== Work task 1 ==
In the profile of John Fowles, rewrite the passage starting at "To ease Fowles'" and ending at "and modern voice.", replacing "middlebrow" with "lowbrow".
== Work task 2 ==
According to the profile of John Fowles, how far is the sea from his house?

(Beginning of Selected passage)

Most mornings John Fowles wakes in his 18th-century stone house in Lyme Regis on the southwest coast of England and resumes writing his curiously old-fashioned novels. He is free of city sounds. The sea is a quarter mile down the road. A bizarre garden runs around the house. "It's the enormous privilege of not living in the city that I enjoy," he says. "I need the isolation."
So when Fowles, in his reluctant stab at playing the artist-as-salesman, comes to New York to push his new novel "A Maggot," his role as isolato is not easily yielded. There is not one, but a passel of "Do Not Disturb" signs on his hotel doorknob. One must knock about 14 times before Fowles comes to the door. He has the look of an exhausted vacationer, what in England is called a "holiday maker," as in "Forty holiday makers from Sheepsbreath were stranded today in Ramsgate as . . ." He is 59, has a full beard, lousy teeth and a voice full of plaintive singsong:
"At the moment I'm not working on anything. After you finish, you are intensely depressed. It doesn't much matter whether the reviews are good or not. You feel empty, a field lying fallow, and you must let it stay fallow awhile.
"You love a book when it's being written. You are so close to it. You're the only person who knows it and it's still full of potential. You know you can improve it. Then suddenly there's the dreadful day when you have the printed proof texts. You get a feeling of 'That's it. This is the final thing and I shan't have a chance to change it.' It's a feeling of death, really."
To ease Fowles' emptiness after publication, critics and a wide audience have long praised his work, especially "The Collector," "The French Lieutenant's Woman," "The Magus" and "Daniel Martin." There is a wildness about Fowles' work that is rare in most of the recent novelists admired in Oxbridge. Fowles teases, dares his readers. Though his books are middlebrow (perhaps even three-quarter brow), they are challenging, a curious blend of 18th-century play -- the tradition of Daniel Defoe, Samuel Richardson and Laurence Sterne are behind him -- existentialist philosophy and modern voice.

(End of Selected passage)
(Beginning of Dataset section)

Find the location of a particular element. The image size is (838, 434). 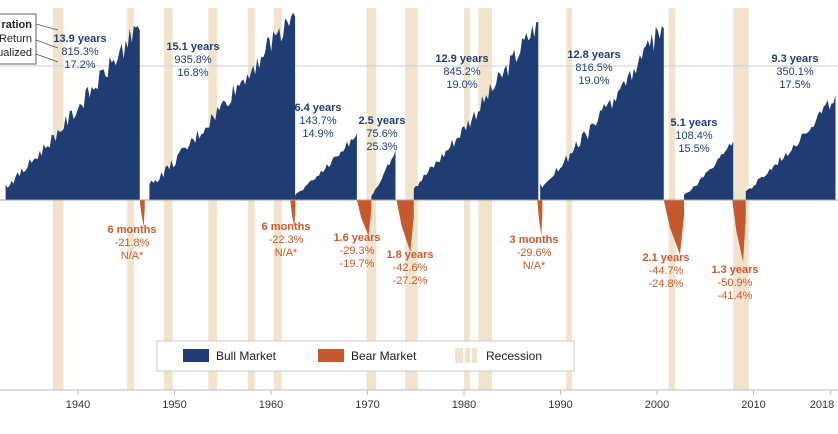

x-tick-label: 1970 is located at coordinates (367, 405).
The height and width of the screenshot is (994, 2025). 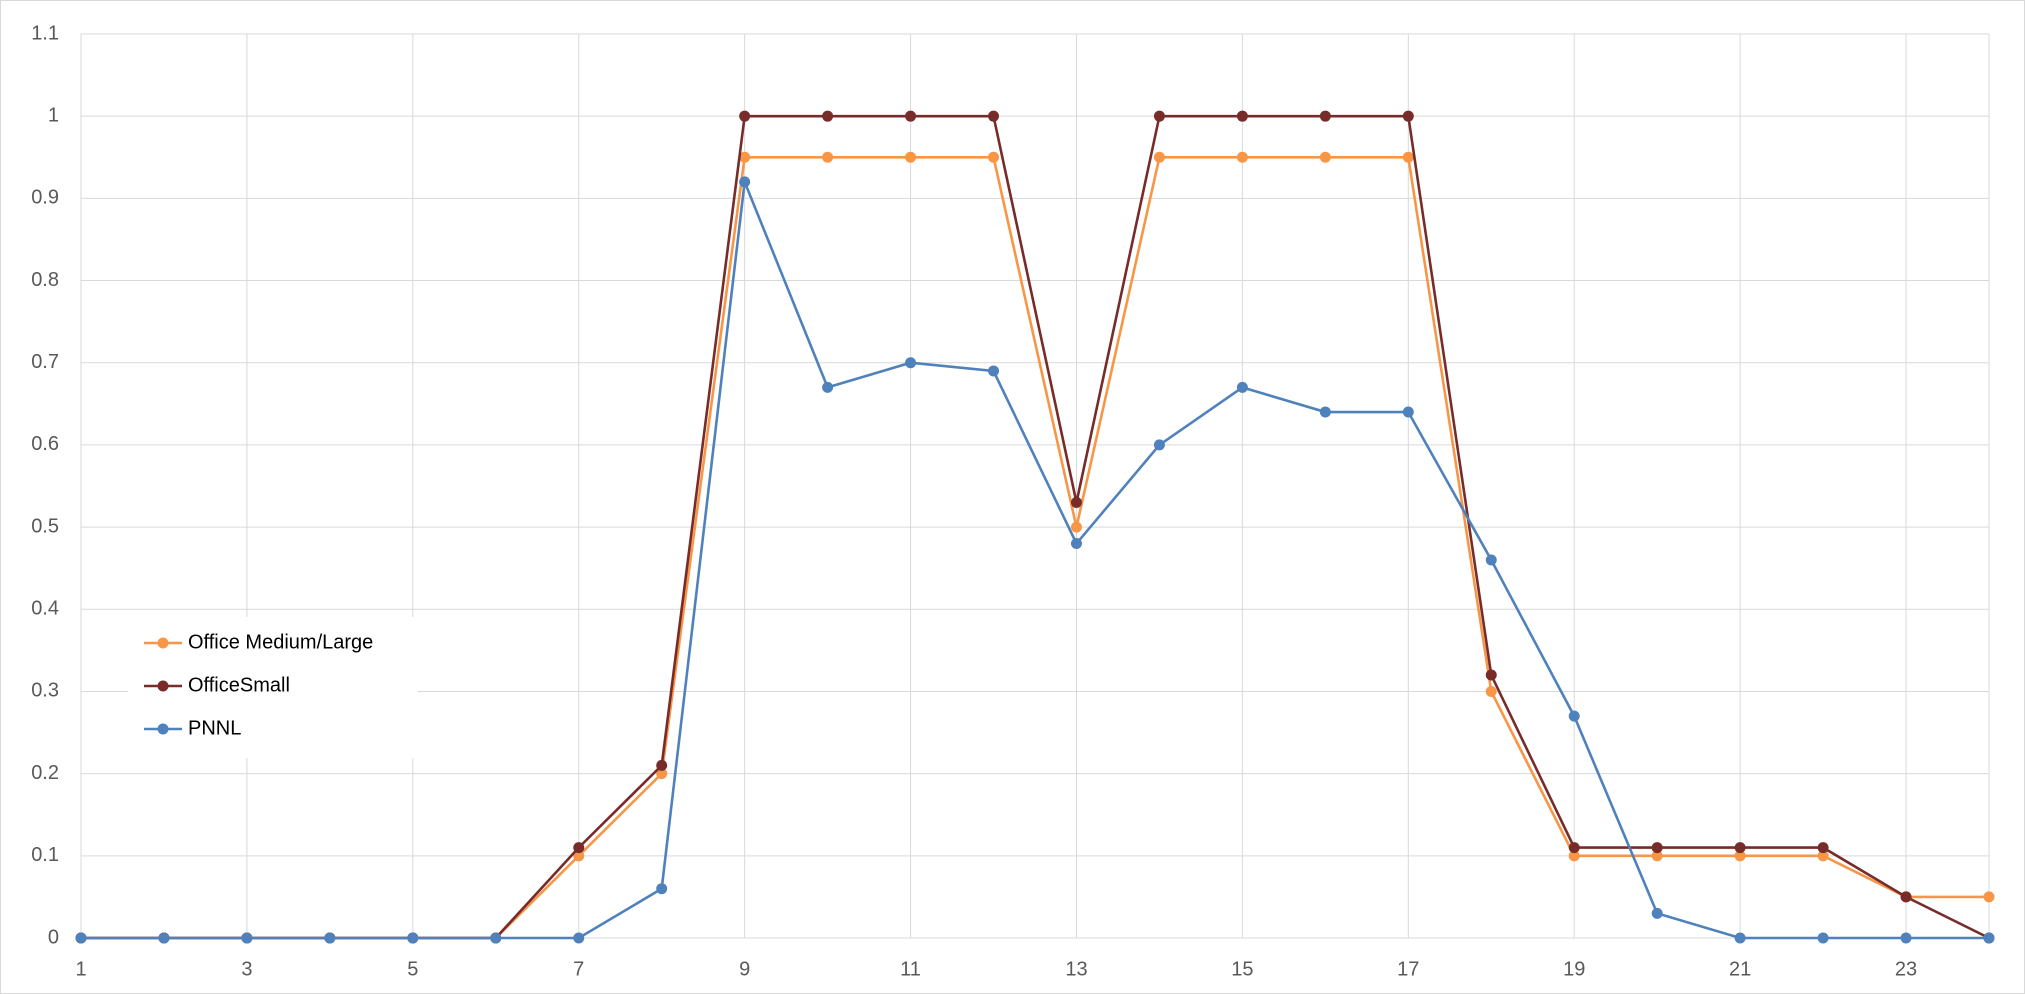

(End of Dataset section)

== Task result 1 ==
To ease Fowles' emptiness after publication, critics and a wide audience have long praised his work, especially "The Collector," "The French Lieutenant's Woman," "The Magus" and "Daniel Martin." There is a wildness about Fowles' work that is rare in most of the recent novelists admired in Oxbridge. Fowles teases, dares his readers. Though his books are lowbrow (perhaps even three-quarter brow), they are challenging, a curious blend of 18th-century play -- the tradition of Daniel Defoe, Samuel Richardson and Laurence Sterne are behind him -- existentialist philosophy and modern voice.

== Task result 2 ==
A quarter mile down the road.